Here's something entirely unrelated to recommend also: My friend SAM LEVINE has a blog and why shouldn't he? Sam's a talented artist, writer and voice actor all rolled into one. He is putting up pixilated pictures and funny videos, probably as we speak. Visit soon and check him out.
Saturday, August 1, 2009
30 years ago I moved to Los Angeles to become a character animator. Early in the game I recall a senior effects animator suggest this theory: "You character guys are trying to understand yourselves and the people around you. Effects and layout people are more about trying to understand their whole surroundings and environment."
True, untrue or moot, the theory hit home with me, especially way back then. Even now I notice people first and places later, but back then as a small town transplant to Los Angeles, I was so overwhelmed by my surroundings I literally could not process them. L.A. is universally synonymous with sun, fun, glitz and glamor, all of which can be found here, especially on vacation. But the reality of living here can be harsh. People smile more and honk less here, but other than that you're basically on your own. Naked ambition and the cold shoulder weren't born here, but they took up full time residence long long ago.
Despite these misgivings, somewhere in that first decade I surrendered and found myself gradually adjusted. After a long trip I found I even missed the place and landing in LAX felt like settling into a favorite chair, albeit one immersed in smog. Los Angeles is geographically vast, culturally opaque and constantly self-contradicting: we have the ocean at our disposal, but much of the rest is bone dry. I've lived in the hills, the flats, the 'burbs, in town, and even briefly at the beach. Each has its unique pros and cons. The architecture can be tasteful and discreet one minute, hideously tacky the next, and dumpy and dull in between. Dreams die here but denial lives on. The weather becomes monotonous and sometimes overbearingly so. Yet I always console despondent newbies to watch out: the worst thing about Los Angeles is that it grows on you. I have come to think of it as a friend I have learned to love but not to trust.
More recently still I have finally begun to notice and appreciate the physical aspects of the place, in scope and in detail. The plant life (including the ever present and sky-scraping palm trees) is so colorful and diverse that I never cease to be amazed. The buildings and neighborhoods have a charm of their own. No matter how hard developers try to overhaul the surface with new-ness, the gothic past keeps leaking thu, like the laugh lines cracking thru the botox on a movie star's face. Some days I find myself fairly smitten with wonder at it all.

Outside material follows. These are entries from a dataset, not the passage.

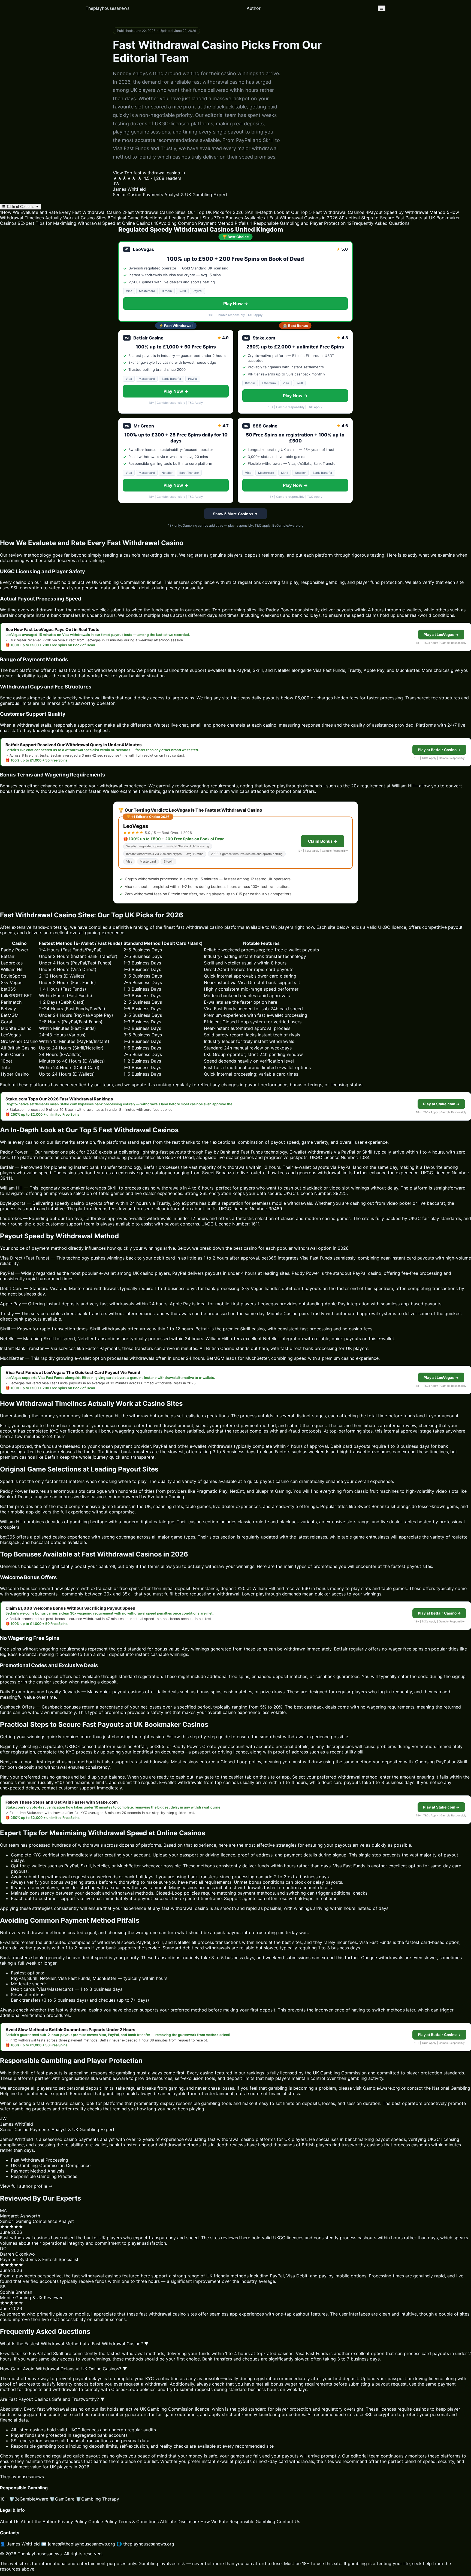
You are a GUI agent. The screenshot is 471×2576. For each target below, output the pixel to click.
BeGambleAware (28, 2499)
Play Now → (235, 303)
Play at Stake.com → (441, 1104)
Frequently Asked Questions (378, 223)
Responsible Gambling (252, 2521)
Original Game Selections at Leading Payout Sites (160, 217)
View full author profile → (26, 2186)
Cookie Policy (102, 2521)
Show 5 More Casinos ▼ (235, 514)
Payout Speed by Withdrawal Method (405, 212)
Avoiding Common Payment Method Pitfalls (201, 223)
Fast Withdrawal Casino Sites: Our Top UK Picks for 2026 (183, 212)
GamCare (62, 2499)
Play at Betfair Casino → (439, 750)
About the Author (38, 2521)
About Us (9, 2521)
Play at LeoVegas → (441, 634)
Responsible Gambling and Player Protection (298, 223)
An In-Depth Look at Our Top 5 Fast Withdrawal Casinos (304, 212)
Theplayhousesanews (107, 8)
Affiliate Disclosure (179, 2521)
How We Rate (214, 2521)
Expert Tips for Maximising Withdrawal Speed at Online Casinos (85, 223)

Lately too I have been spontaneously unable to resist getting some of it down in drawings and color sketches. Some of them are very cartoony (openly influenced by Herriman, Gross and Sterrett) others are a lot more literal, others are just little designs and details. Nearly every night I make time to turn on the tap and see what comes out, and it's turning into something of a backlog. Due to the range of them and the de-emphasis on characters, I have decided to start another blog just for these. Small Room will remain my main blog and dedicated mostly to cartoon art, history and related blather from me.
I'll announce the new blog here when it's ready. In the meantime I'll be posting the usual stuff here and listening to Randy Newman's I LOVE L.A as I do.